◆ **Data to examine**
=== Begin Enclosure ===
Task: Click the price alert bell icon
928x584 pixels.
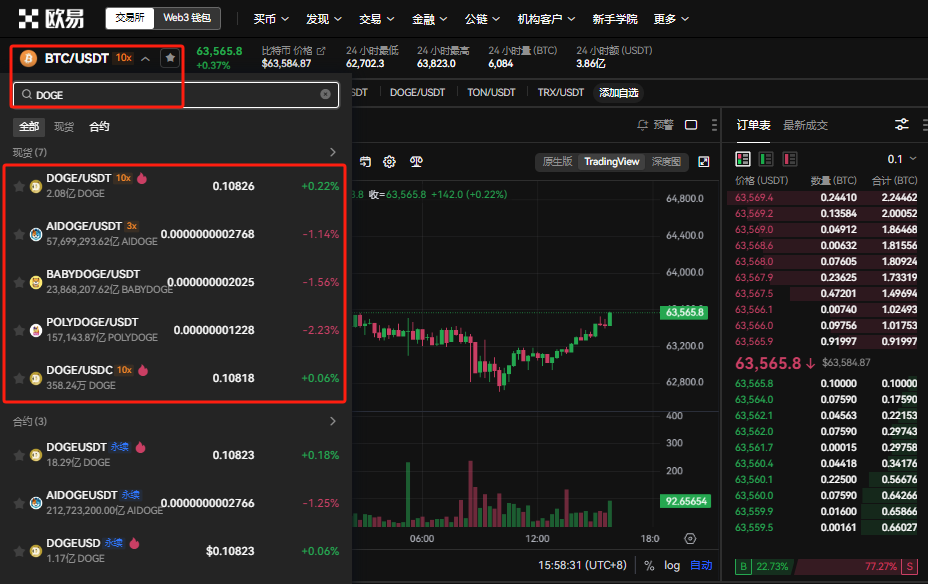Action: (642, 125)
=== End Enclosure ===
=== Begin Enclosure ===
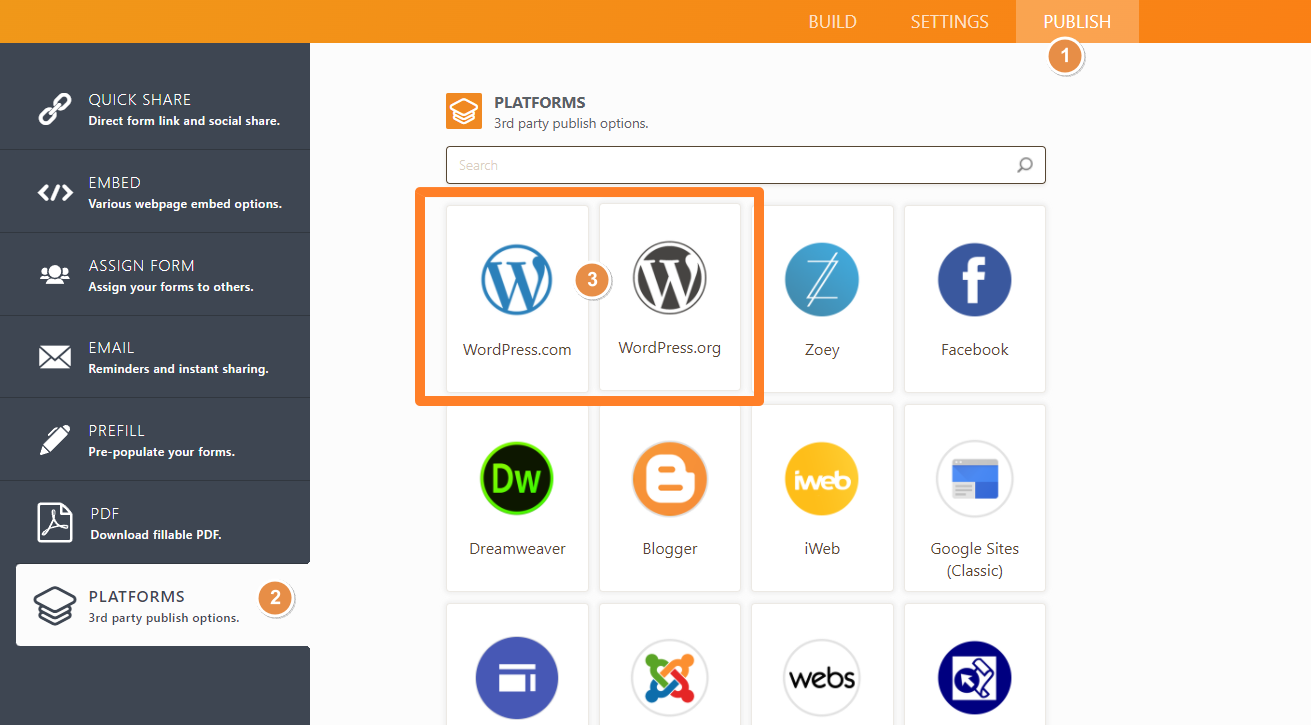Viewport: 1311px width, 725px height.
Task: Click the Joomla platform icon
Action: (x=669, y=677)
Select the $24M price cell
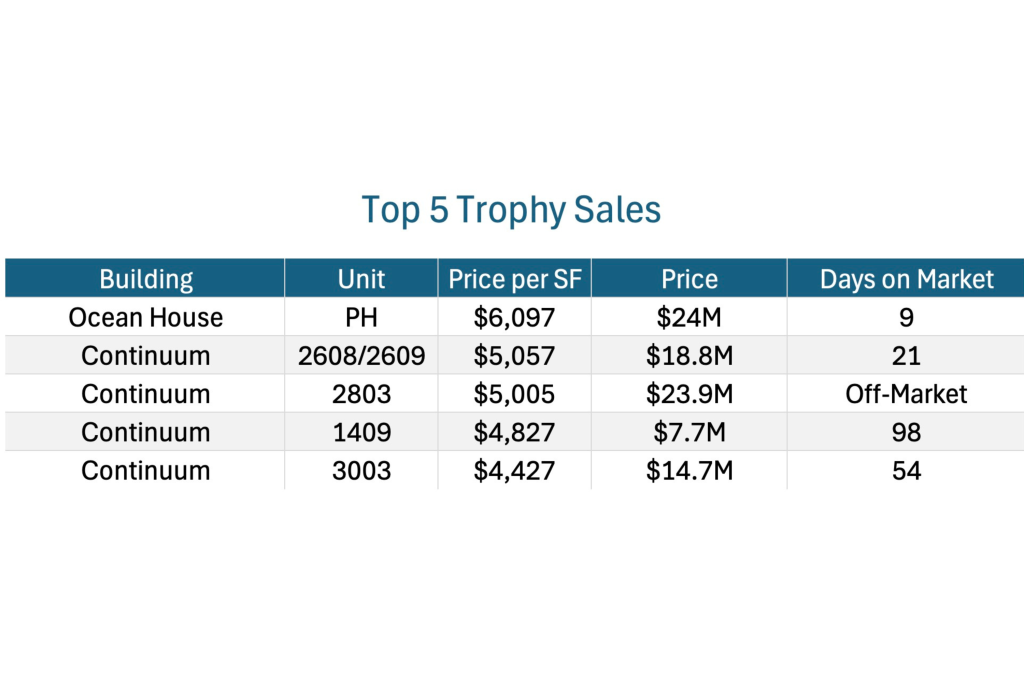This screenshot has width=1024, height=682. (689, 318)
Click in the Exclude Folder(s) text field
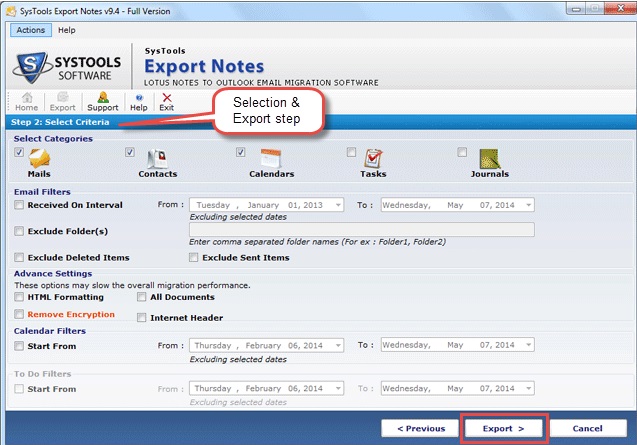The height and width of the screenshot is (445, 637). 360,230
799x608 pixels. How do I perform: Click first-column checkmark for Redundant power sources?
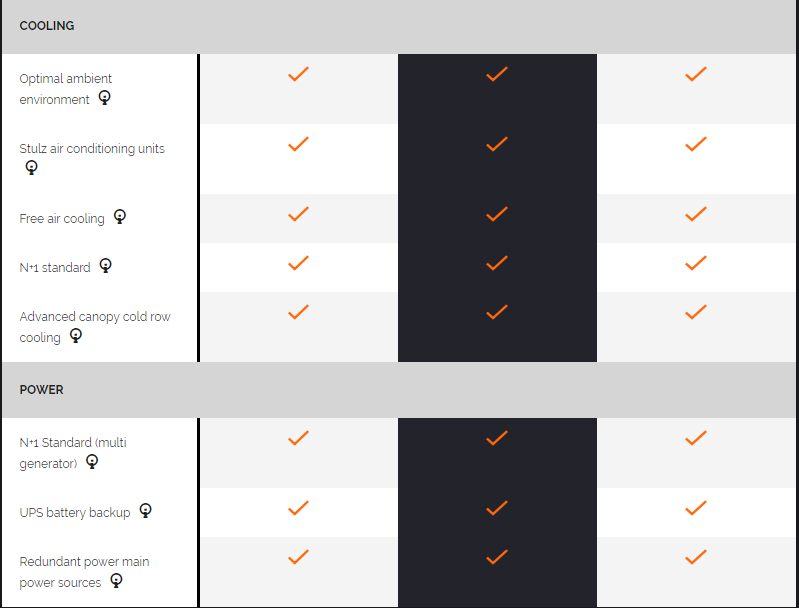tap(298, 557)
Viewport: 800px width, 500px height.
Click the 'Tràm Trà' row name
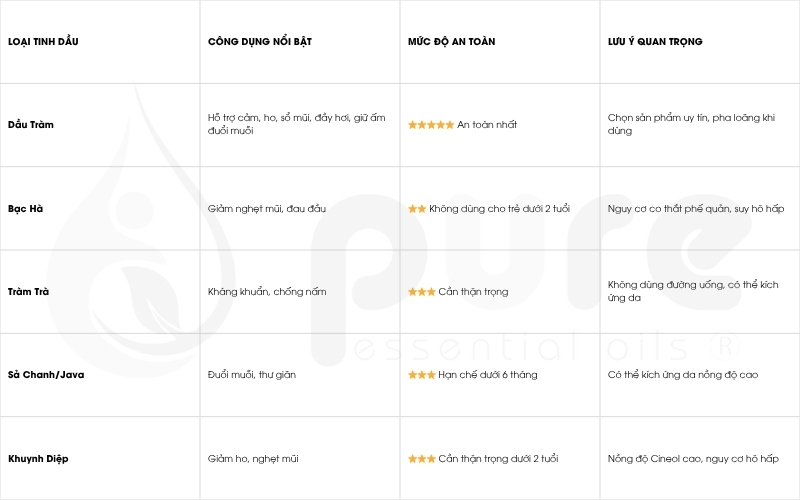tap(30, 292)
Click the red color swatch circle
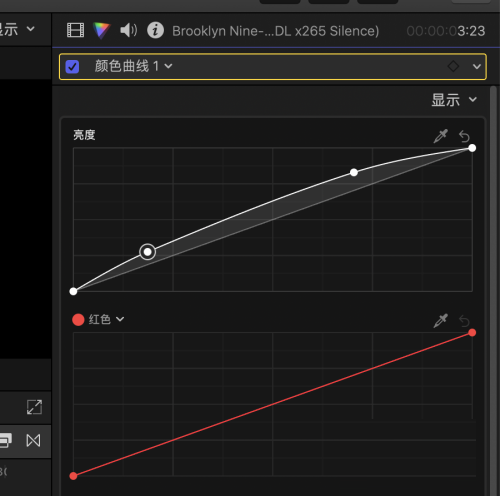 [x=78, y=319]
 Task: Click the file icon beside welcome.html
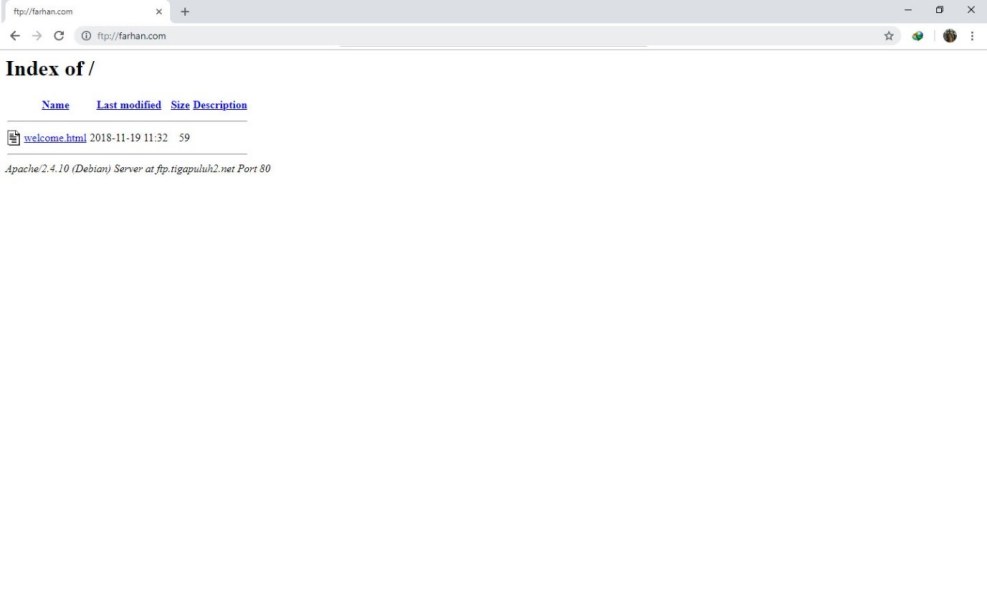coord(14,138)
=== End Enclosure ===
What you return from the records above should be exactly everything from the line with "Click in the Exclude Folder(s) text field" down to the line with "Viewport: 800px width, 500px height.", both kept, and no pictures.

◆ **Output below**
Click in the Exclude Folder(s) text field
The height and width of the screenshot is (445, 637). 360,230
799x608 pixels. How do I perform: Click first-column checkmark for Redundant power sources?
tap(298, 557)
Viewport: 800px width, 500px height.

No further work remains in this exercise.